It looks like I need a new system then!

I almost always play it directly into Logic... 
I have personally noticed that I wind up coming up with ideas and not really knowing
what I want to play where, but I just put everything in as I go along.
I think that I will start writing it into Sibelius first and then play them into Logic. this way I can actually focus on every line and what the music is doing.

I guess I get ahead of myself and start "Improvising" a song...

time for a change!!



-Jared J.


----------



## Daryl (Oct 22, 2011)

JaredJn @ Fri Oct 21 said:


> It looks like I need a new system then!
> 
> I almost always play it directly into Logic...
> I have personally noticed that I wind up coming up with ideas and not really knowing
> ...



There is nothing wrong with improvising. All the great Classical composers were fantastic improvisers. Beethoven was famous for it. However, you only have to look at his notebooks to see how hard he worked when trying to compose music, rather than just improvise some sort of disposable nonsense. Of course Beethoven's nonsense would be far superior to anything that I would ever come up with in a million years, but I hope that you get the point.

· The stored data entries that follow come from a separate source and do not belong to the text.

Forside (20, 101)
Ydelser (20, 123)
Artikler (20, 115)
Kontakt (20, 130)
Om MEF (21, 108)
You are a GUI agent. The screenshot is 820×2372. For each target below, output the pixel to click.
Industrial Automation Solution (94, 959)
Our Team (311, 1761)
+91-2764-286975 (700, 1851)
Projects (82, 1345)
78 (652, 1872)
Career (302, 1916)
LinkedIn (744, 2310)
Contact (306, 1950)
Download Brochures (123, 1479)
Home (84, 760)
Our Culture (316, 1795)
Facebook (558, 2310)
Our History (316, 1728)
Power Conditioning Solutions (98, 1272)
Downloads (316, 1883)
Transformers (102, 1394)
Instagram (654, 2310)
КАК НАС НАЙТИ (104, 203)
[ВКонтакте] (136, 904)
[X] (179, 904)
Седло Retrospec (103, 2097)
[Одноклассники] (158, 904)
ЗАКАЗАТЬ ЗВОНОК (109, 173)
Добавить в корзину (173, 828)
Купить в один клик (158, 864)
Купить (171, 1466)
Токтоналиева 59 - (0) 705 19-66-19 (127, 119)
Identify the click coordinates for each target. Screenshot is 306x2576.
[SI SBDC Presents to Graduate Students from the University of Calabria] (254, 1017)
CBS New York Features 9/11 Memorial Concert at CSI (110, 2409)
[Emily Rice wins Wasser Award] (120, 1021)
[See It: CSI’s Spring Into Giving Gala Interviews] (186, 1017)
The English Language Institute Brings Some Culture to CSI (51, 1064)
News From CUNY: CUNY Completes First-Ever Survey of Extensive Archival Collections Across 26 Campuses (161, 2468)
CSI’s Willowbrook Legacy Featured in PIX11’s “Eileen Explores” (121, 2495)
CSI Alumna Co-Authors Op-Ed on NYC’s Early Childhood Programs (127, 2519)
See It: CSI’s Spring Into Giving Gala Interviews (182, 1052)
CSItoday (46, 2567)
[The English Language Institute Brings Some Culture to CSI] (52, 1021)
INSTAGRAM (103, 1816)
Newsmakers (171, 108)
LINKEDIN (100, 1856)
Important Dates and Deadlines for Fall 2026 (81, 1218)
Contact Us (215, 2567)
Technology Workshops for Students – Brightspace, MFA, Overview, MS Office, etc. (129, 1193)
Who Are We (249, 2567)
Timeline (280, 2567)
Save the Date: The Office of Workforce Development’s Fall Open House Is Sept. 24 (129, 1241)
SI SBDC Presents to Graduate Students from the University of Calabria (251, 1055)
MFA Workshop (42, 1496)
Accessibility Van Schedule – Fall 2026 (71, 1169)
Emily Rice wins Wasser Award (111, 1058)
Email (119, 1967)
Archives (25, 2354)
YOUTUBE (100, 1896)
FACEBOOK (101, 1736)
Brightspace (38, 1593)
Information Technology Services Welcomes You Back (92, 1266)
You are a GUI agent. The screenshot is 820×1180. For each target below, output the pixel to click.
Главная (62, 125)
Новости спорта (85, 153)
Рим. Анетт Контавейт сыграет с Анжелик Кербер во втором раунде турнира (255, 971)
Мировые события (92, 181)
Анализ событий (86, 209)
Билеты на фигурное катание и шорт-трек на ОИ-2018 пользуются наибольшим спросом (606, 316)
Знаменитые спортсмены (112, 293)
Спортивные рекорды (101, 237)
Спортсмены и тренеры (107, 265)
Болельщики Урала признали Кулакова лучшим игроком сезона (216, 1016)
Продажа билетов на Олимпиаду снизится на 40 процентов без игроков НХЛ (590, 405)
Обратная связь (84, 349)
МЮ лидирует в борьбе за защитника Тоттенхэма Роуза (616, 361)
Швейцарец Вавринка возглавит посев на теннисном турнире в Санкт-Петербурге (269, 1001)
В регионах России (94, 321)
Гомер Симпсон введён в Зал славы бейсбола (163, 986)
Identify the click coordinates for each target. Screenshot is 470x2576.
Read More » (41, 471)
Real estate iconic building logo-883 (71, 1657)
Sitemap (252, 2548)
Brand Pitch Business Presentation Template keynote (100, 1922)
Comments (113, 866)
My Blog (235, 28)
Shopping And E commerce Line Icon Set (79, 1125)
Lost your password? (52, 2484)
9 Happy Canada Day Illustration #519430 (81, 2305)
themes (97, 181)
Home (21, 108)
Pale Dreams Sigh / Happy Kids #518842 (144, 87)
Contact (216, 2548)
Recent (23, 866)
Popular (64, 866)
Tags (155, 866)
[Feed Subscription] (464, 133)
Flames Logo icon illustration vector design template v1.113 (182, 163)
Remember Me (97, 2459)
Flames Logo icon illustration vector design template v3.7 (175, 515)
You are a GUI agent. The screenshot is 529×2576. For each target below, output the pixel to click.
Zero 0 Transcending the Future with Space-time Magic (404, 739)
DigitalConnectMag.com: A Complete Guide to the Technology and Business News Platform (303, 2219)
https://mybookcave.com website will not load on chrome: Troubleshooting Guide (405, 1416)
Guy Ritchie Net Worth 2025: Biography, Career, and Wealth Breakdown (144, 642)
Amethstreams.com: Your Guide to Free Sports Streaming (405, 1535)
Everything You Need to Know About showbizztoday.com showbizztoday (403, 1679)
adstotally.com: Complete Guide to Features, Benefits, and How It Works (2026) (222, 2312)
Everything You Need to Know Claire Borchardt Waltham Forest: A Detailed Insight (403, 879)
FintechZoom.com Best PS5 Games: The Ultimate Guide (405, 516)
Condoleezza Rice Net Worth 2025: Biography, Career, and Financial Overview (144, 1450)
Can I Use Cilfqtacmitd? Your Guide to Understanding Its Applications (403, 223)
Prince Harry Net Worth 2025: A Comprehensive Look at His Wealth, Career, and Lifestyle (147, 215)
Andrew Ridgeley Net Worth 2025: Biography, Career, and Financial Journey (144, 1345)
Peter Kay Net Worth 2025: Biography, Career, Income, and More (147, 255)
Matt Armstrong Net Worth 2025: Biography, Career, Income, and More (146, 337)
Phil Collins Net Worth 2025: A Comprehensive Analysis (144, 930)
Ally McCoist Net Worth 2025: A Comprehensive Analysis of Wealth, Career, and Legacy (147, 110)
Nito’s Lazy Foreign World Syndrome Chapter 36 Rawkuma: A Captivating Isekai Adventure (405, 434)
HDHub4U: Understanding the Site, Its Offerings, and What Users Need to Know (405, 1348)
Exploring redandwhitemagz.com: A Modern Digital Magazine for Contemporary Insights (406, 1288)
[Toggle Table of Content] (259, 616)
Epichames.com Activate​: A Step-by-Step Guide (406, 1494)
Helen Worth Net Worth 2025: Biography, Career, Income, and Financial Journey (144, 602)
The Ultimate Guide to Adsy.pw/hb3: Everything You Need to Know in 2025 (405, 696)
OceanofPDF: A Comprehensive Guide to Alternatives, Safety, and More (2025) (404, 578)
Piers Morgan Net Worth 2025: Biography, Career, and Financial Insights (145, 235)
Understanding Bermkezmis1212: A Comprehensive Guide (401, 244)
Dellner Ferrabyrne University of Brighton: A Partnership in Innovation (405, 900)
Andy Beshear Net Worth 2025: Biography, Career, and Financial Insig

Another thing to remember is that unless you really are a world class improviser, your hands will always tend to fall into the patterns that they are comfortable with. This is one of the reasons I think that many Media composers seem to write the same track over and over again.

However, there is one useful thing that improvising can achieve; the happy accident. Sometimes, when noodling, suddenly by mistake you can hit a few wrong notes that sound great, or give you a really individual idea. The art is in knowing when to run with it, and when to abandon it.

D


----------



## JaredJn (Oct 26, 2011)

Daryl I do agree.
The only thing that I feel a tad different about is the improvising hand tendencies. Since I'm also a pianist, I'm always practicing new things and actually find myself creating new patterns from old material and new ones.
Yes, I can agree that many composers have music that begins to sound the same because of the tendencies, but I seem to find myself writing things that are different because I DO know when to Abandon something that my hand is doing out of familiarity or to keep something brand new.

I try to also remember not to sound like everything else I've heard over and over again. I'm always aiming for something new and different. I'm not talking SUPER out there but something new to my ear at least.

-Jared J.


----------



## danika (Nov 17, 2011)

Casey Edwards @ Tue Aug 30 said:


> For me it goes: paper/piano -> Cubase -> Finale



I use a similar process:

Cubase + Keyboard > Music XML > Finale Print Music


----------